“Super Drags” – Pediatras condenam animação

Foto: Divulgação

Produção da Netflix ainda não tem ainda data de estreia. Entidade pediu cancelamento do lançamento.

A série brasileira “Super Drags” ainda está em fase de produção. Mas é motivo para debate e polêmica. A Sociedade Brasileira de Pediatria (SBP) emitiu nota oficial demonstrando preocupação com o desenho animado. Segundo o documento, a trama gira ao redor de jovens que se transformam em drag queens super-heroínas.

Segundo o órgão, a animação, que foi produzida para o publico adulto, apresenta riscos para crianças e adolescentes. Além de ser um conteúdo impróprio para a TV. E pede cancelamento da série.

“A SBP respeita a diversidade e defende a liberdade de expressão e artística no País, no entanto, alerta para os riscos de se utilizar uma linguagem iminentemente infantil para discutir tópicos próprios do mundo adulto, o que exige maior capacidade cognitiva e de elaboração por parte dos espectadores”, declarou o conselho de pediatras.

A série é produzida para a Netflix. E mostra a história de três amigos. Segundo descrição da plataforma de vídeos, eles “de dia, trabalham numa loja de departamento e têm que aguentar o chefe escroto. De noite, eles aquentam a neca e se transformam nas super drags, prontas para salvar o mundo da maldade e da caretice, enfrentando um vilão desaplaudido a cada episódio”.

O programa é a primeira animação brasileira a entrar para o catálogo do serviço de streaming e não tem data de estreia anunciada.

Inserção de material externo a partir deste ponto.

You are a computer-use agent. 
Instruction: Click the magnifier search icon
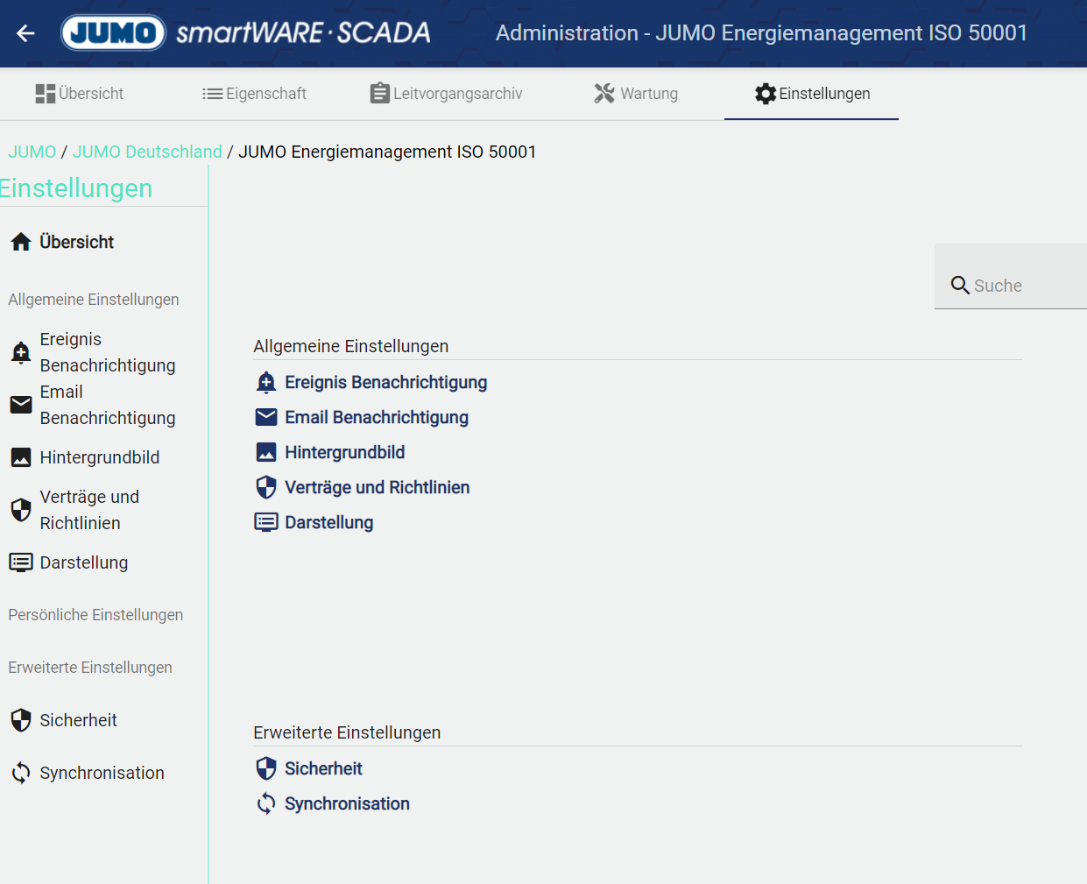coord(960,286)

*Com informações de O Globo

Nota oficial da SBP

A Sociedade Brasileira de Pediatria (SBP), em nome de cerca de 40 mil especialistas na saúde física, mental e emocional de cerca de 60 de milhões de crianças e adolescentes, vê com preocupação o anúncio de estreia, no segundo semestre de 2018, de um desenho animado, a ser exibido em plataforma de streaming, cuja trama gira ao redor de jovens que se transformam em drag queens super-heroínas.

 A SBP respeita a diversidade e defende a liberdade de expressão e artística no País, no entanto, alerta para os riscos de se utilizar uma linguagem iminentemente infantil para discutir tópicos próprios do mundo adulto, o que exige maior capacidade cognitiva e de elaboração por parte dos espectadores.

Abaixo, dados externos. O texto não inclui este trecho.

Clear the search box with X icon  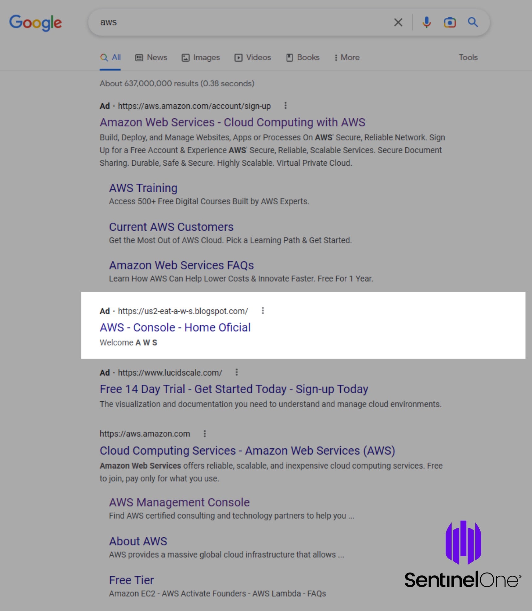click(398, 22)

A situação se agrava com o fim da Classificação Indicativa, decretado com sentença do Supremo Tribunal Federal (STF) que declarou inconstitucional o dispositivo do Estatuto da Criança e do Adolescente (ECA) que estabelece multa e suspensão às emissoras de rádio e TV ao exibirem programas em horário diverso do autorizado pela classificação indicativa.

Essa decisão deixa crianças e os adolescentes dependentes, exclusivamente, do bom senso das emissoras de TV e plataformas de streaming, agregando um complicador a mais às relações delicadas existentes no seio da família, do ambiente escolar e da sociedade, de forma em geral.

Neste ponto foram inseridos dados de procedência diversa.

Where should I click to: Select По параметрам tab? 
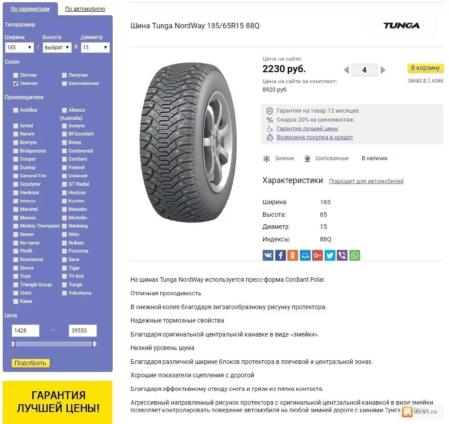[30, 9]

Isso por conta do risco de exposição indevida desse segmento, por meio de programas, como esse desenho animado, a imagens e conteúdos com menções diretas e/ou indiretas a situações de sexo, de violência, de emprego de linguagem imprópria ou de uso de drogas.

Vários estudos internacionais importantes comprovam os efeitos nocivos, entre crianças e adolescentes, desse tipo de exposição. Ressalte-se o período de extrema vulnerabilidade pela qual passam esses segmentos, com impacto em processos de formação física, mental e emocional.

Sendo assim, a SBP reitera seu compromisso com a liberdade de expressão e com a diversidade, mas apela à plataforma que cancele esse lançamento, como expressão de compromisso do desenvolvimento de futuras gerações.

Além disso, a SBP pede aos políticos que, considerando a impossibilidade de recurso à decisão do STF, reabram o debate sobre a retomada da Classificação Indicativa ouvindo a contribuição dos especialistas, o que permitirá encontrar solução que não comprometa questões artísticas e assegure mecanismos de proteção para o público composto por crianças e adolescentes.”